If your task does not require the most capable model, using a cheaper model reduces cost per iteration significantly. Claude 3.5 Haiku at $0.25/$1.25 per million tokens is 60x cheaper on input and 60x cheaper on output compared to Claude 3 Opus.

Use Rate Limiting

Rate limiting caps how fast the loop calls the API, giving you a natural spending brake. See the Rate Limiting documentation.

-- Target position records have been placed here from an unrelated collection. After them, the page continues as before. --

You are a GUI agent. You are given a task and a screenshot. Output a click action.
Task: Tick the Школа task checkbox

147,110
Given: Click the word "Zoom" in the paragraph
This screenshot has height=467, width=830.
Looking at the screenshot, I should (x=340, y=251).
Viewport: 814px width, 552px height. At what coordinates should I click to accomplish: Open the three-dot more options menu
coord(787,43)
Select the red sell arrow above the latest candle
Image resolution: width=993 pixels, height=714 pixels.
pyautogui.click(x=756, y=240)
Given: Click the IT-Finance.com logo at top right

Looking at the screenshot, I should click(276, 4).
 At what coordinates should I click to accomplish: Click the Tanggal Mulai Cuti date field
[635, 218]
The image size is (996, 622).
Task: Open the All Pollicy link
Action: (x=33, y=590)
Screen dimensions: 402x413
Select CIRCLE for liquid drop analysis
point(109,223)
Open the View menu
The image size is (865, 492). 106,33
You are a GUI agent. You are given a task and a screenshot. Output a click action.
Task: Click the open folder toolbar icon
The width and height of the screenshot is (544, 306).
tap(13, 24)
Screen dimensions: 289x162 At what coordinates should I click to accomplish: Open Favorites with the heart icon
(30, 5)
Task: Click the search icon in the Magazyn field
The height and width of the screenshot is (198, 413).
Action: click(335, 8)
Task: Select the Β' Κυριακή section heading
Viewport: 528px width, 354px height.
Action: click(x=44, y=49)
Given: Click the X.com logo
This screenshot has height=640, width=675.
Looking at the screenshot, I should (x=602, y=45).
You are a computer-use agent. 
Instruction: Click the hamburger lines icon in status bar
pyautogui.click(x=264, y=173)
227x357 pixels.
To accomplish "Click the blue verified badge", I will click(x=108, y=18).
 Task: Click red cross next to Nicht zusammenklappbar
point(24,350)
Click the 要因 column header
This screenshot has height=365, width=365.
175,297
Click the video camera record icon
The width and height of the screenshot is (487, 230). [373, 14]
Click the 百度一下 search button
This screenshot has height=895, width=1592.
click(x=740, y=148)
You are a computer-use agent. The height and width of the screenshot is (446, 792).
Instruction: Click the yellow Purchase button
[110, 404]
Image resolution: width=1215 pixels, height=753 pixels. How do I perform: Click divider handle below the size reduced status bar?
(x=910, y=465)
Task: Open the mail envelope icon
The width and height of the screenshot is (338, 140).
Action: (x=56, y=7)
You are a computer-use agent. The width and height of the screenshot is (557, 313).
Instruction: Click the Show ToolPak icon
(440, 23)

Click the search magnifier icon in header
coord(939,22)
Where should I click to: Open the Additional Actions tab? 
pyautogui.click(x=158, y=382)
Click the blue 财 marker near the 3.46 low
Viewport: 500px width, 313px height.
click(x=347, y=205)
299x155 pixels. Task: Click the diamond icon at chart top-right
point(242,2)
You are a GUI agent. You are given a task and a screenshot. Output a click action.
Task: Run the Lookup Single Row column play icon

ralph-starter run "add feature" --rate-limit 30  # Max 30 calls/hour

Monitor the Projected Cost

Watch the Projected Max Cost in the activity.md file. If the projection exceeds your budget, you can stop the loop early (Ctrl+C) and restart with a lower --max-iterations or a different approach.

Cost Tracking Architecture

The cost tracker records each iteration independently:

  1. Input text (the prompt sent to the agent) is measured and converted to estimated input tokens.
  2. Output text (the agent's response) is measured and converted to estimated output tokens.
  3. Both are combined into a TokenEstimate (inputTokens, outputTokens, totalTokens).
  4. The estimate is multiplied by the model's pricing to produce a CostEstimate (inputCost, outputCost, totalCost).
  5. Each iteration's data is stored and used to compute running averages and projections.

The tracker instance is created when the loop starts (if trackCost is true) and is available throughout the loop's lifetime. At the end of the loop, the final statistics are included in the LoopResult.stats.costStats object.